The towering ‘Pillars of Creation’ of the Eagle Nebula are a long-standing astrophysical mystery. A new initiative is underway to develop a model for the formation of the Pillars, employing three-dimensional numerical modeling and scaled verification experiments using intense lasers. In the Rayleigh-Taylor instability (RT) model of the Pillars advanced almost fifty years ago by Spitzer and Frieman (Spitzer, L. 1954, ApJ 120, 1; Frieman, E. A. 1954, ApJ 120, 18), radiation from nearby stars photo-evaporates and accelerates the cloud surface, and the Pillars are falling ‘spikes’ of dense gas. Recently, fluid velocities and column densities in the Pillars have been measured (Pound, M. W. 1998, ApJ 493, L113). Preliminary two-dimensional numerical simulations of the RT model have been performed which produce results consistent these observations, assuming compressible fluids and a thin initial cloud. Since the radiation may impact the surface at an angle, a ‘Tilted Radiation’ instability can cause the spikes to translate as waves whose tips may ‘break’, producing the small gas ‘bullets’ visible near the Pillars in images taken by the Hubble Space Telescope. In an alternate model for the Pillars, the cometary model, the Pillars consist of gas swept behind dense preexisting nuclei. However, it appears difficult to reproduce the observed velocities and densities in numerical models with dense preexisting nuclei as the initial condition. The maturing field of laser astrophysics presents an opportunity for testing models for the Pillars in the laboratory. Theoretical and numerical evaluations of various models, implications for observations, and plans for verification experiments are presented. This work was performed under the auspices of the U.S. Department of Energy by the University of California, Lawrence Livermore National Laboratory under contract No. W-7405-Eng-48.

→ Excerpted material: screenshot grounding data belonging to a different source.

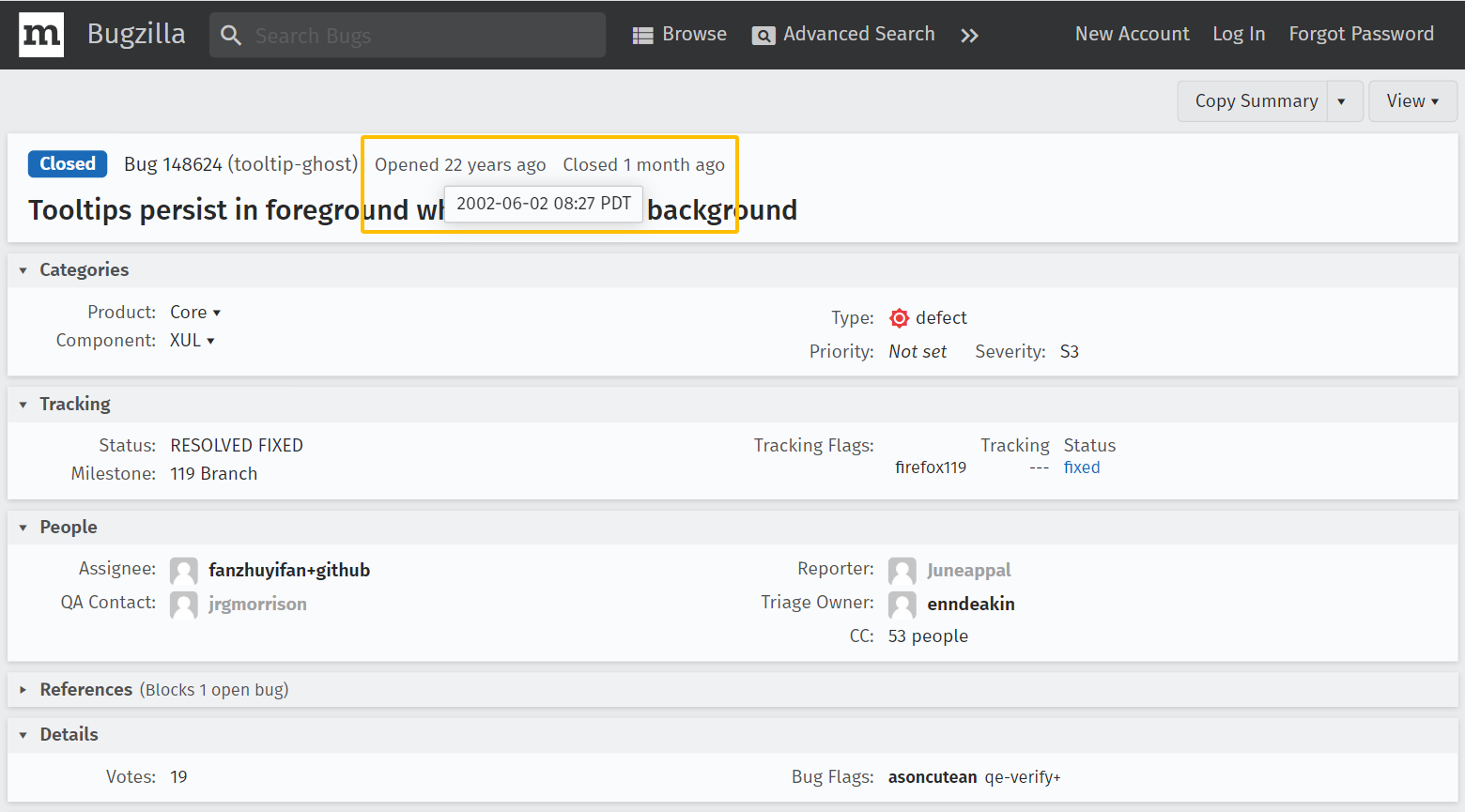Click the fixed status link for firefox119

(x=1082, y=467)
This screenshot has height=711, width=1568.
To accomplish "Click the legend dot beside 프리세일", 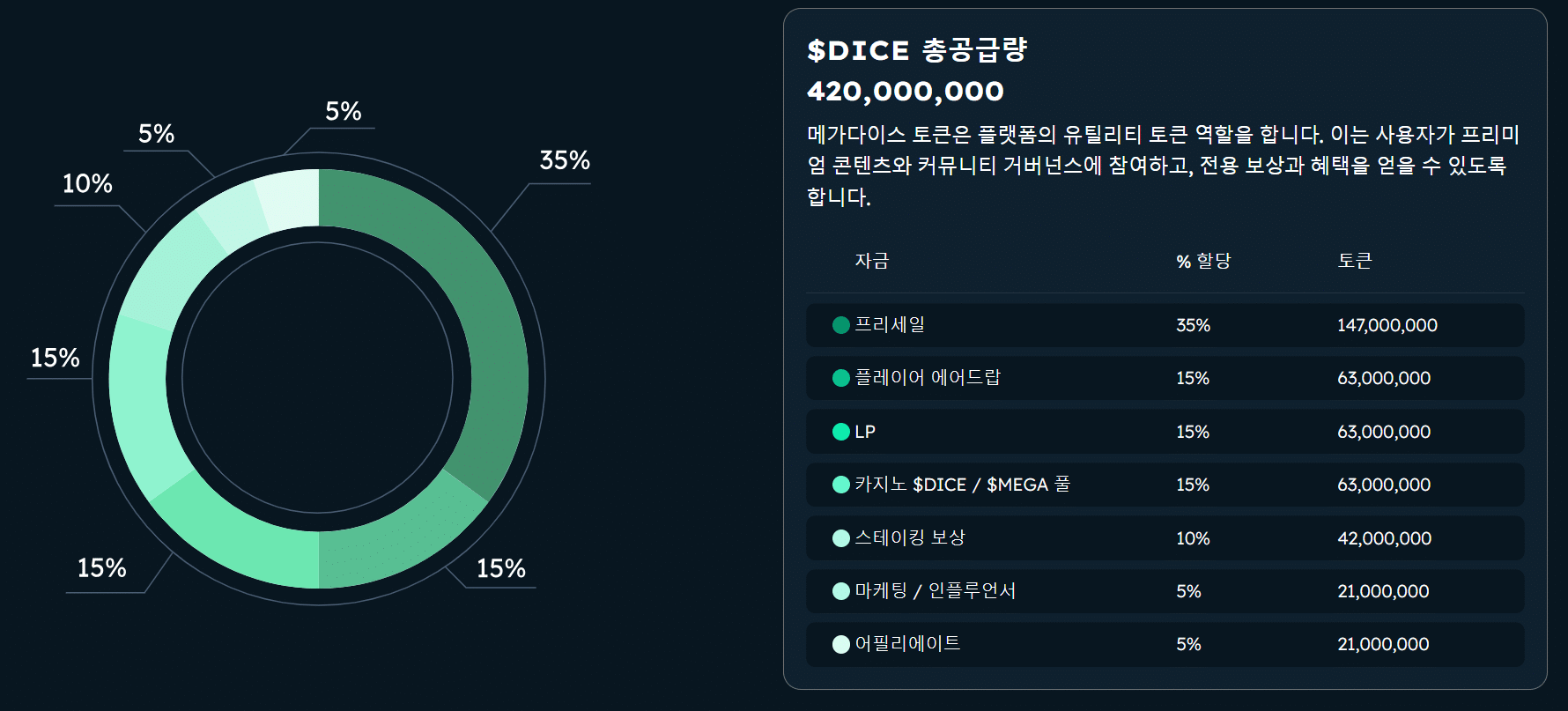I will 841,325.
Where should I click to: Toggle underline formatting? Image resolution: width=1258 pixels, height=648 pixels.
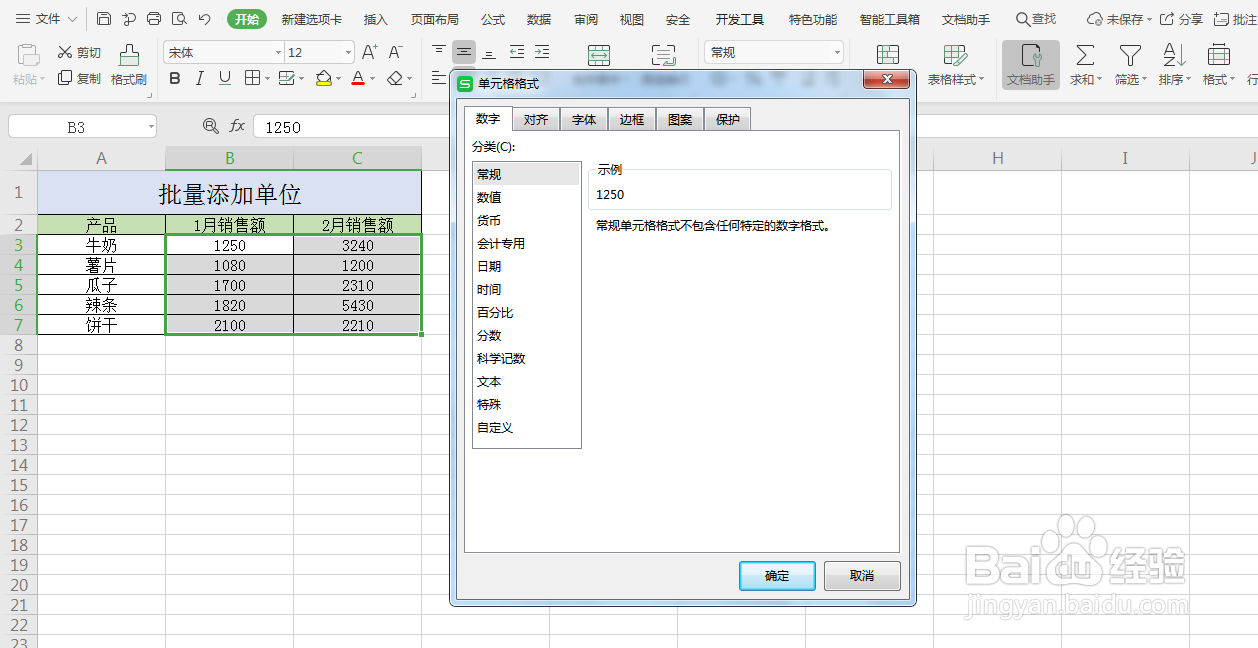[x=225, y=77]
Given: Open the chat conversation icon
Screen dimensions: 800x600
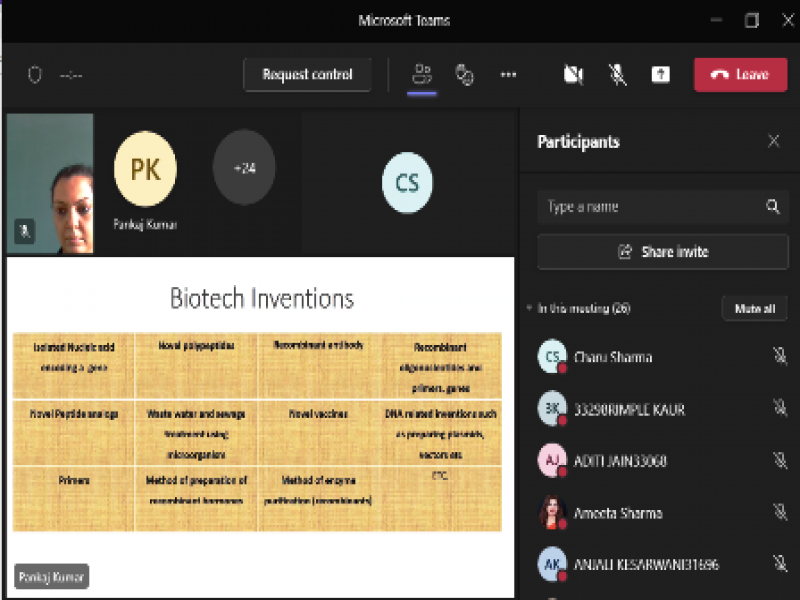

If you would like more information about this abstract, please follow the link to http://lasers.llnl.gov/laser-astro/. This link was provided by the author. When you follow it, you will leave the Web site for this meeting; to return, you should use the Back comand on your browser.

The author(s) of this abstract have provided an email address for comments about the abstract: jave@llnl.gov

[Previous] | [Session 64] | [Next]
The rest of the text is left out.